An Overview of Clinical Trials

To date, no clinical trials have successfully demonstrated an ability to arrest, or significantly retard the progression of Alzheimer Disease (AD). The challenges of demonstrating disease modification in a slowly progressive neurodegenerative disease like AD are daunting, but a number of strategies offer clear advantages: Five  strategies are discussed:  1. Outcome measures for cognition are limited by striking variability across subjects. Use of cognitively homogeneous patient subgroups (such as anomic or impaired in executive function) can decrease this variability and increase signal to noise ratio. 2.  Change in rate of decline (as opposed to increase in cognitive markers) improves sensitivity. 3) Use of sensitive imaging biomarkers – functional imaging and anatomic imaging – reduces sample size. Some -but by no means all of these - have now been defined in large groups in the AD Neuroimaging Initiative. 4) Focussing on earlier subjects increases likelihood of effective disease modification.
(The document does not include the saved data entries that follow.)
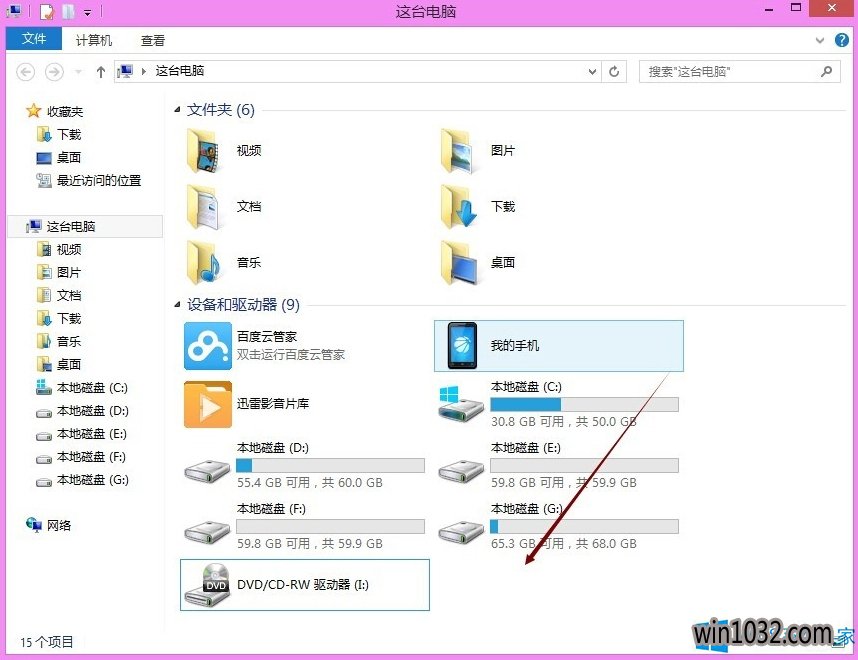
Task: Open the 迅雷影音片库 media library icon
Action: [208, 404]
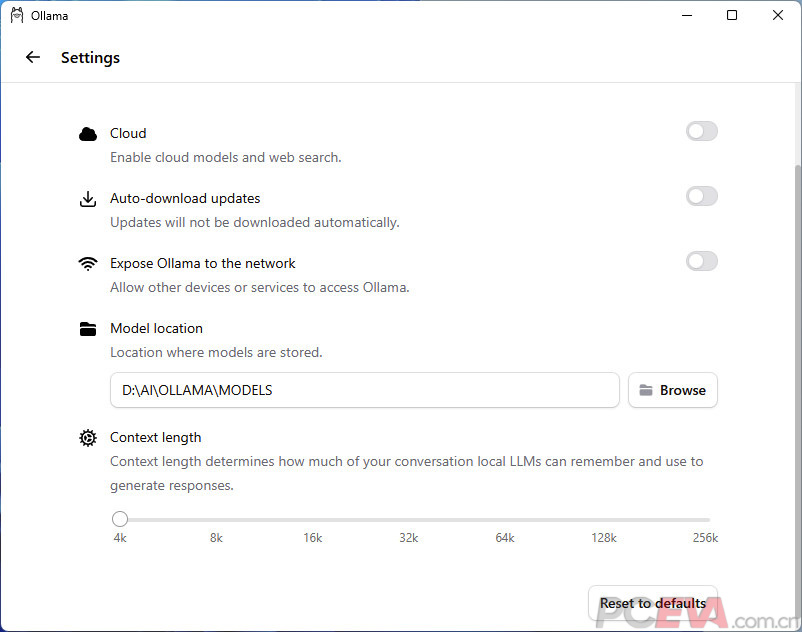This screenshot has height=632, width=802.
Task: Set context length slider to 128k
Action: point(604,520)

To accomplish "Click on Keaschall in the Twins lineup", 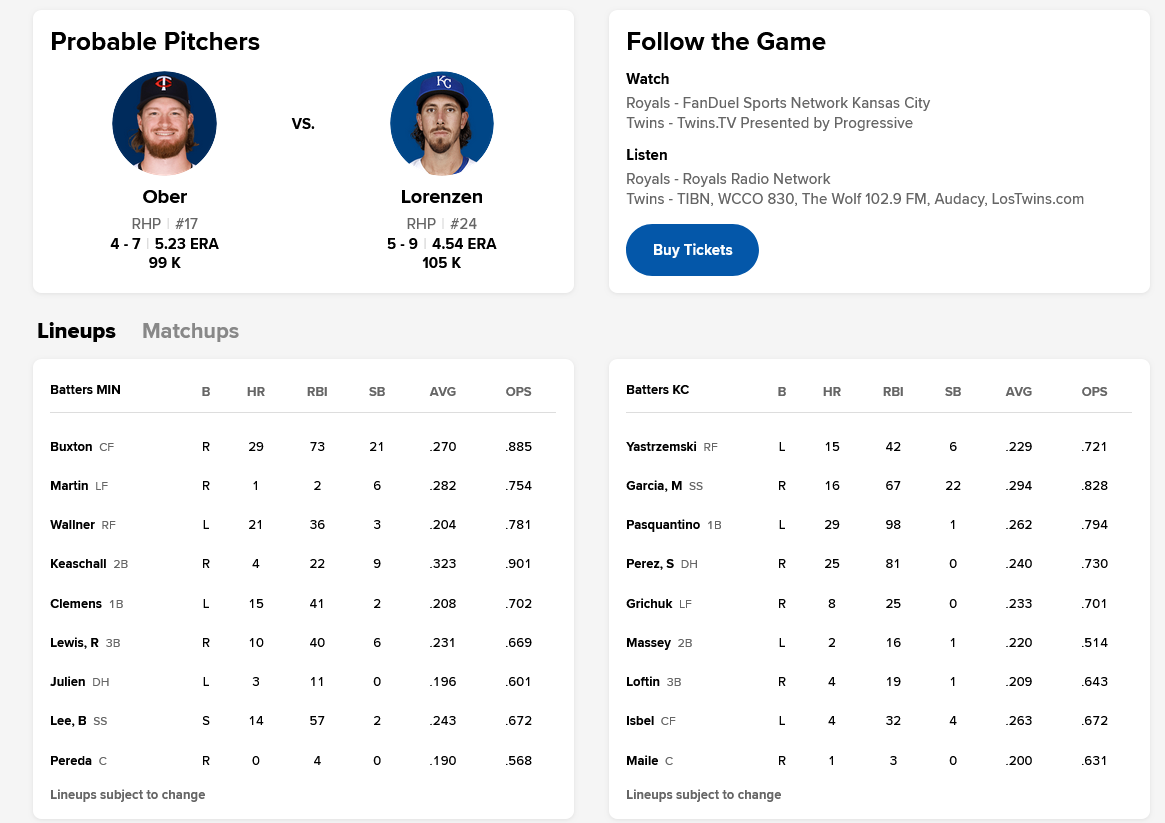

The development of studies of “prodromal AD / Mild Cognitive Impairment  due to AD”(MCI plus biomarkers) offers one way foreward in developing such trials. 5) Use of internet evaluation of cognition and reaction time measures may radically decrease the cost of large scale studies. Large scale trials involving many hundreds of subjects need to be augmented by smaller, pilot trials investigating new agents identified by basic scientists that have been tested in transgenic mouse models.